Association of MBL2 variants with early preterm delivery

To the Editor:

In a recent, interesting study, Bodamer et al.¹ reported that the structural R52C and the promoter −550G>C variants of the MBL-2 gene are significantly associated with newborn prematurity. In particular, R52C polymorphism prevalence was increased and −550G>C was decreased in premature infants, supporting the possible infectious etiology of preterm delivery. Furthermore, O/O genotype was also associated with prematurity. These MBL-2 variants may be linked to reduced amounts of MBL protein, depending on their combinations. In fact, another study² appeared in the same period and reported that premature infants had lower serum MBL values.
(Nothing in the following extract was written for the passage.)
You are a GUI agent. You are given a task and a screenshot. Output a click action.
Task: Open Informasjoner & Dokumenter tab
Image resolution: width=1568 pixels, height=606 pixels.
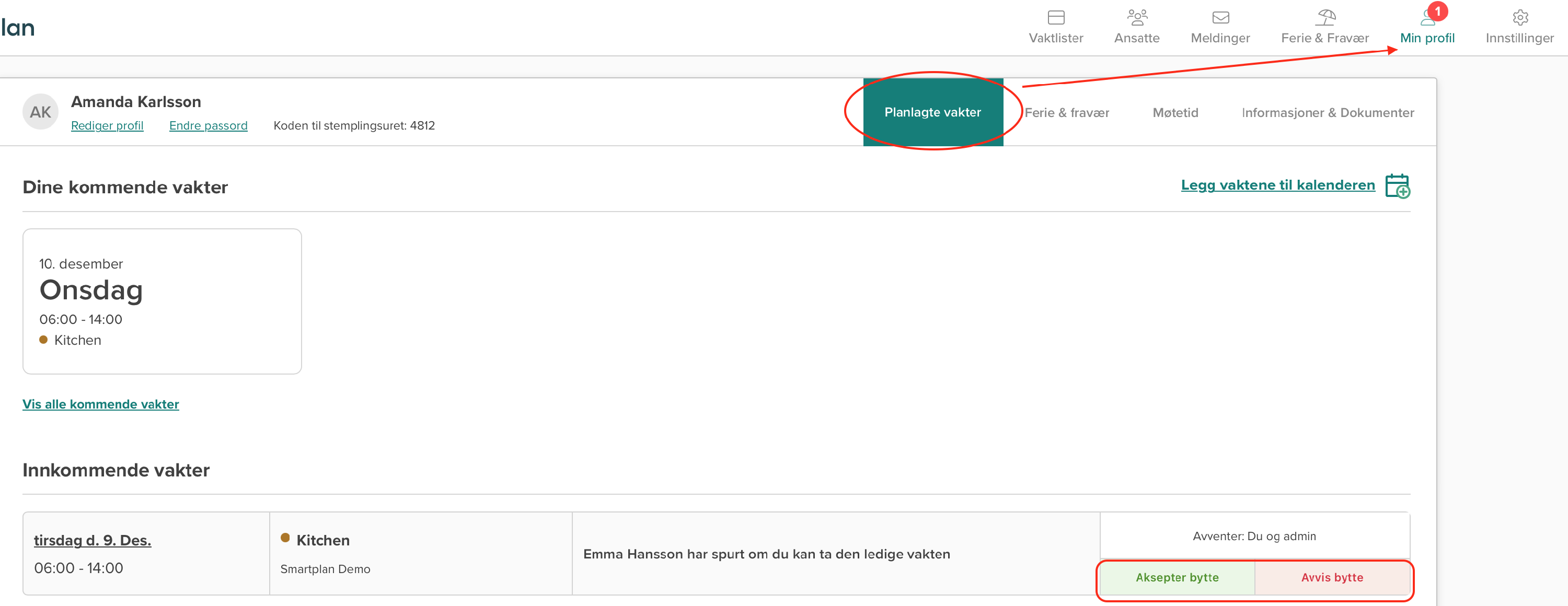(1327, 112)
In this letter, we report data concerning the study of MBL-2 variants determined by a commercially available reverse dot blot kit, (Innoplia MBL2 Assay, plus Autolipa and LIRAS software, Innogenetics, Ghent, Belgium). Eighty-nine preterm infants were subdivided by either week of gestational age (≤27 weeks or >27 weeks) or birth weight (1000 g as a cut-off, i.e., extremely low birth weight), representing two methods to evaluate the grade of prematurity. The results (see Table 1) showed that premature infants with gestational age ≤27 weeks were significantly more likely to be carrying the R52C variant compared with those >27 weeks (P = 0.01). This was also true for infants with the “O” genotype (P = 0.031). The −550G>C genotype was significantly lower in infants with gestational age ≤27 weeks (P = 0.02). Similar results were observed when the birth weight was ≤1000 grams versus >1000 grams (data not shown). The MBL-2 −221G>C variant results were similar to those of −550G>C as these two variants are in strong linkage disequilibrium. Infants with the R52C variant were also characterized by higher median duration of continuous positive airway pressure (CPAP) values [heterozygous: 759 hours (range 3–1170 hours) versus wild type: 160 hours (range 0–1320; P = 0.03 by Mann-Whitney U test)], higher median duration of mechanical ventilation [heterozygous: 160 hours (range 0–873) versus wild type: 61 hours [range 0–1000 hours; P = 0.03)] and hospitalization days [heterozygous: 85 days (range 3–125 days) compared with wild type: 50 days (range 0–150 days; P = 0.045)]. Duration of CPAP, mechanical ventilation, and hospitalization stay are obviously indicators of the pulmonary and clinical status of the newborns. Infants with the O genotype had a significantly decreased gestational age compared with those with the A genotype [O: 27 weeks (range 24–33 weeks), A: 29 weeks (range 24–36 weeks; P = 0.045].

Table 1 Distribution of two MBL2 variants (−550G>C and −221 G>C) and the R52C gene or the genotype A/O in 89 preterm infants

In contrast, MBL-2 −550G>C (and –221G>C, data not shown) variants were both associated with higher median gestational age [homozygous + heterozygous: 29 weeks (range 24–36 weeks) versus wild type: 26 (range 24–33 weeks; P = 0.04)], higher median birth weight [homozygous + heterozygous: 1050 g (range 460–3170 g) versus wild type: 710g (range 460–2790 g; P = 0.04)], lower median duration of CPAP [homozygous + heterozygous: 158 hours (range 0–1320 hours) versus wild type: 558 hours (range 140–1184 hours; P = 0.01)], lower median number of hours of mechanical ventilation [homozygous + heterozygous: 65 hours (range 0–740 hours) versus wild type: 163 hours (range 32–502 hours; P = 0.04)], and, finally, a lower median number of hospitalization days [homozygous + heterozygous: 47 days (range 0–150 days versus wild type: 92 days (range 67–109 days; P = 0.002)].

The promoter –550G>C variant was often homozygous (40%) and often associated with −221 G>C variant (therefore serum MBL levels are expected to be very low), whereas R52C variant was exclusively heterozygous (14%) and rarely O/O (therefore the serum MBL levels are expected to be normal or slightly reduced). These data are in agreement with the work of Frakking et al.,² which reported that premature infants had MBL levels lower than those of infants born at term.

Recent studies revealing a high prevalence of variants in different populations and evolutionary observations³ support the idea that MBL-2 variants may sometimes have protective effects or the opposite in different situations. It is protective when an aggressive pathogen capable of activating MBL should be eliminated by an inflammatory complement-dependent response, whereas a dangerous effect may happen when this persistent activation leads to uncontrolled inflammatory processes.

In conclusion, our data confirm and extend the importance of knowing the MBL-2 polymorphisms, so as to be aware of the predisposition to develop a strong inflammatory response against the microorganisms capable of activating the MBL molecule.